* start DATA SECTION *

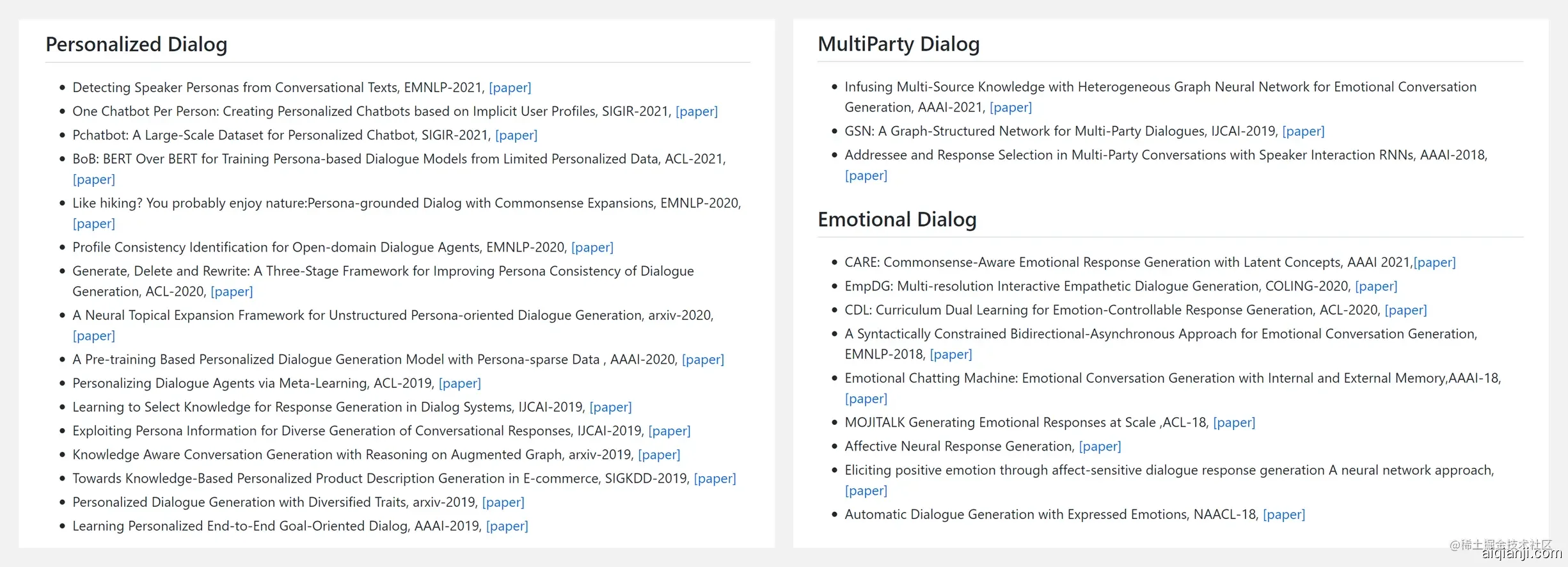Open GSN Graph-Structured Network paper link
Viewport: 1568px width, 567px height.
pos(1303,131)
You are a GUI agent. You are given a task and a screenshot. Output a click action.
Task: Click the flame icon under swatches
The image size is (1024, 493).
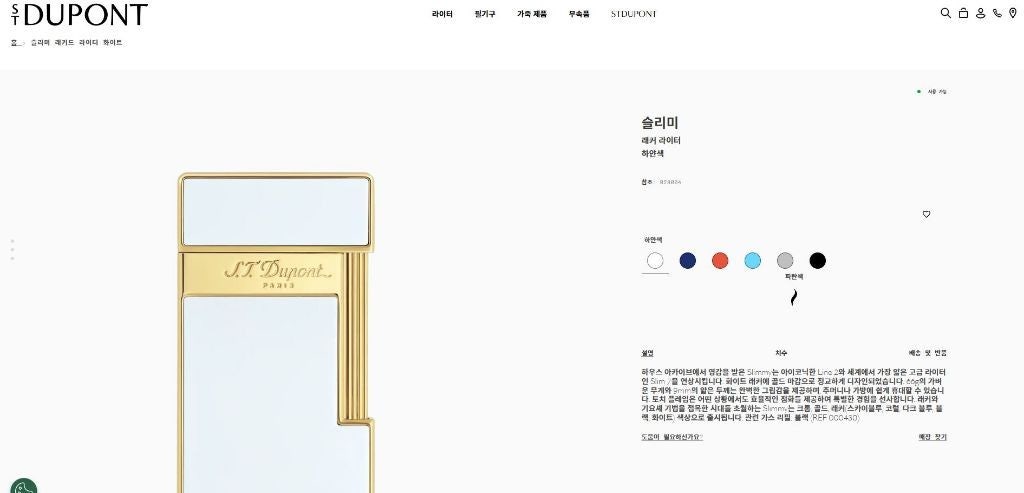pyautogui.click(x=793, y=298)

* end DATA SECTION *

> _EXERCISE REQUIREMENTS_:
Rewrite the items with "flame icon" changed to "fire icon" and everything else left as it is. Omit the pictures.

> _SOLUTION TO THIS TASK_:
Open GSN Graph-Structured Network paper link
Viewport: 1568px width, 567px height.
pos(1303,131)
You are a GUI agent. You are given a task and a screenshot. Output a click action.
Task: Click the fire icon under swatches
The image size is (1024, 493).
pyautogui.click(x=793, y=298)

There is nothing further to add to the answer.